A maioria dos angolanos, cerca de 57%, já pensou em deixar o país, principalmente devido às dificuldades económicas que os forçam a procurar melhores oportunidades. A Europa surge como o destino preferido dos potenciais emigrantes, conforme revela um estudo recente do Afrobarómetro, publicado na semana passada. O levantamento foi realizado com uma amostra nacionalmente representativa de 1.200 cidadãos adultos, entrevistados entre março e abril deste ano.
O estudo destacou um dado curioso: muitos dos jovens angolanos com algum poderio económico estão entre aqueles que mais desejam emigrar. Estes jovens, com educação e algum recurso financeiro, são considerados os mais necessários para o desenvolvimento do país, mas são justamente os que estão mais inclinados a procurar oportunidades fora.
Amândio Carvalho, de 45 anos, é um exemplo típico.
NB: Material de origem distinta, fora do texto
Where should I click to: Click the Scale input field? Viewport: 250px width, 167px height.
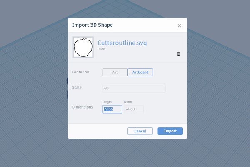tap(134, 88)
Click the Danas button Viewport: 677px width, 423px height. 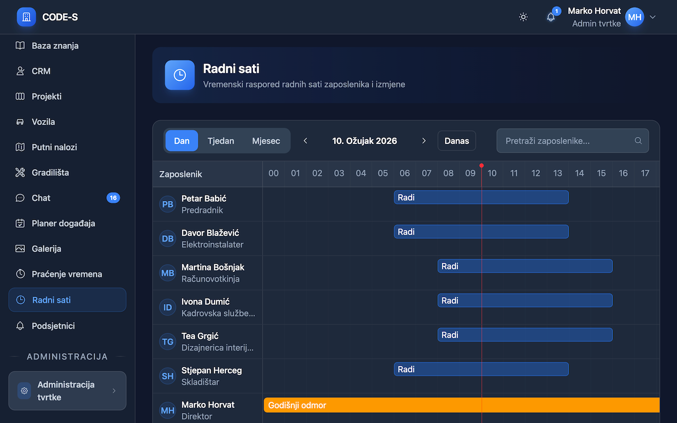(456, 141)

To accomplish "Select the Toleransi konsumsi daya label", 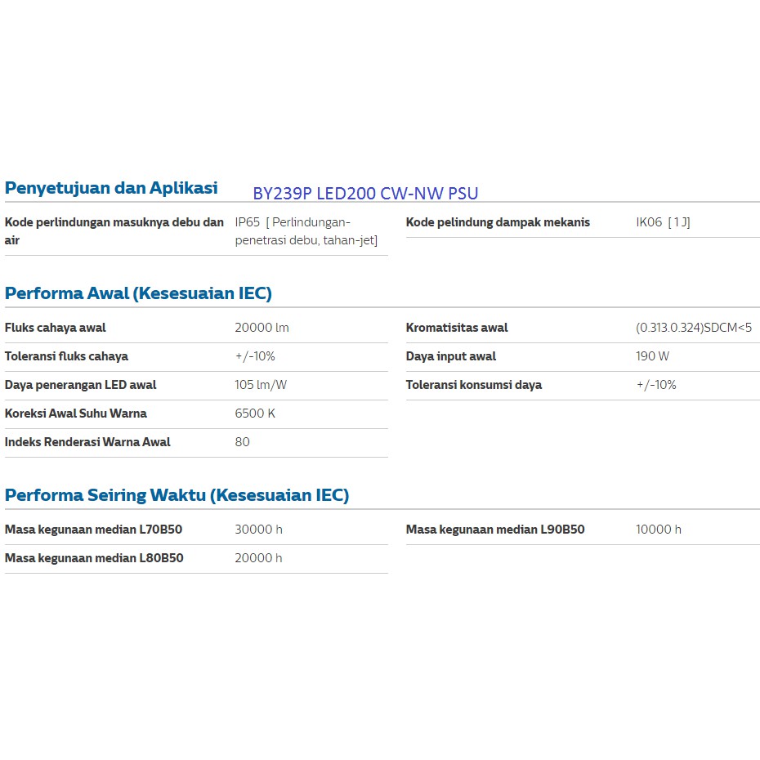I will [x=474, y=385].
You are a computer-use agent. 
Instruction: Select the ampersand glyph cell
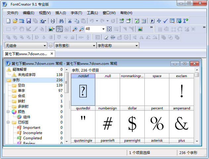pos(182,124)
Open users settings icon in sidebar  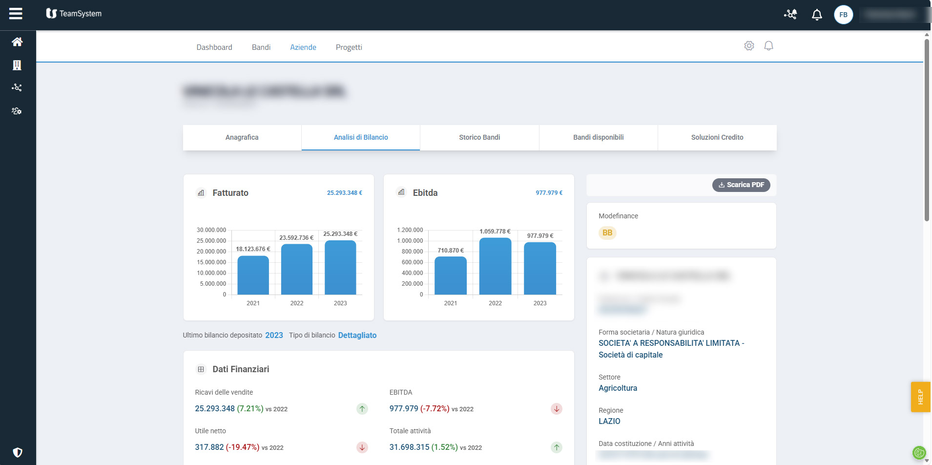coord(17,111)
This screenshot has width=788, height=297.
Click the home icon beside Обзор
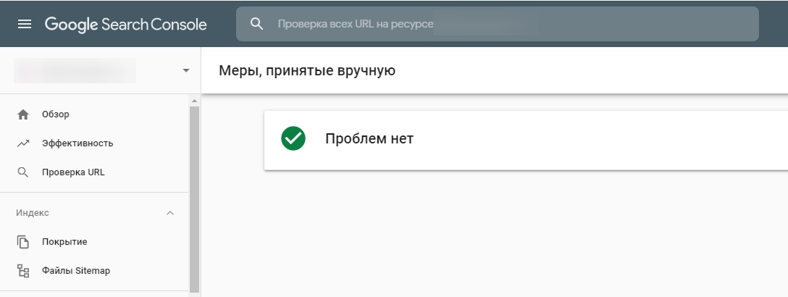click(x=23, y=114)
Atualmente desempregado e com problemas sociais, ele aguarda um apoio prometido pelos familiares para deixar Angola e seguir para Portugal, onde a comunidade angolana é uma das maiores, com cerca de 56 mil cidadãos. Carvalho explica sua decisão: “É uma oportunidade que os meus irmãos estão a abrir para mim. Aqui estou desempregado, com alguns problemas sociais, e penso principalmente nos meus filhos. Quero arranjar um futuro melhor para eles.”
Embora Carvalho não faça parte do grupo mencionado pelo sociólogo David Boio, do Afrobarómetro, ele representa a realidade de muitos angolanos que, mesmo com alguma educação e recursos, preferem emigrar em busca de melhores condições de vida. Boio ressalta que esses são os jovens que mais poderiam contribuir para o desenvolvimento de Angola, mas são justamente eles que, em busca de melhores condições, acabam deixando o país. O sociólogo destaca que, por exemplo, em Portugal, a comunidade angolana tem crescido significativamente, já sendo superada apenas pela comunidade brasileira.
De acordo com o estudo, com nível de confiança de 95% e margem de erro de 3%, os homens são os que mais demonstram o desejo de emigrar, representando 60% dos potenciais emigrantes. Além da Europa, América do Norte e África do Sul também são destinos frequentes entre os angolanos que consideram deixar o país.
O líder da Associação Juvenil para a Solidariedade (AJS), Júlio Lofa, alerta que as políticas públicas ineficazes estão a empurrar milhares de jovens para a indigência, dificultando ainda mais a permanência de muitos no país. “O desemprego afeta a maior parte da população angolana, e a maior parte é jovem. Muitos desses jovens nem sequer sabem que poderiam melhorar suas condições fora do país. Outros, que já estão na indigência, estão saindo todos os dias”, afirmou Lofa.
Carlos Gonçalves, ex-jornalista da Rádio Nacional de Angola, que vive em Portugal há alguns anos, também acredita que a tendência de emigração vai continuar. Ele observa que a desvalorização da moeda e o desacerto das políticas económicas do governo de João Lourenço fragilizaram ainda mais a sociedade, gerando desconfiança e levando muitos a procurar uma vida melhor em outros países.
No entanto, o governo angolano tem tentado reverter esse quadro. Em agosto, foi lançado um fundo de 500 milhões de dólares para apoiar o emprego juvenil por meio de projetos públicos e privados. Apesar disso, a persistente falta de emprego e a frustração com as políticas econômicas continuam a ser um forte motivador para a emigração em massa.
O estudo do Afrobarómetro, realizado com base em uma análise de dados de qualidade e representatividade, revela que, apesar dos esforços governamentais, a situação económica continua a ser um grande desafio para o governo de João Lourenço, que enfrentou críticas pela gestão da economia e da democracia durante seu mandato.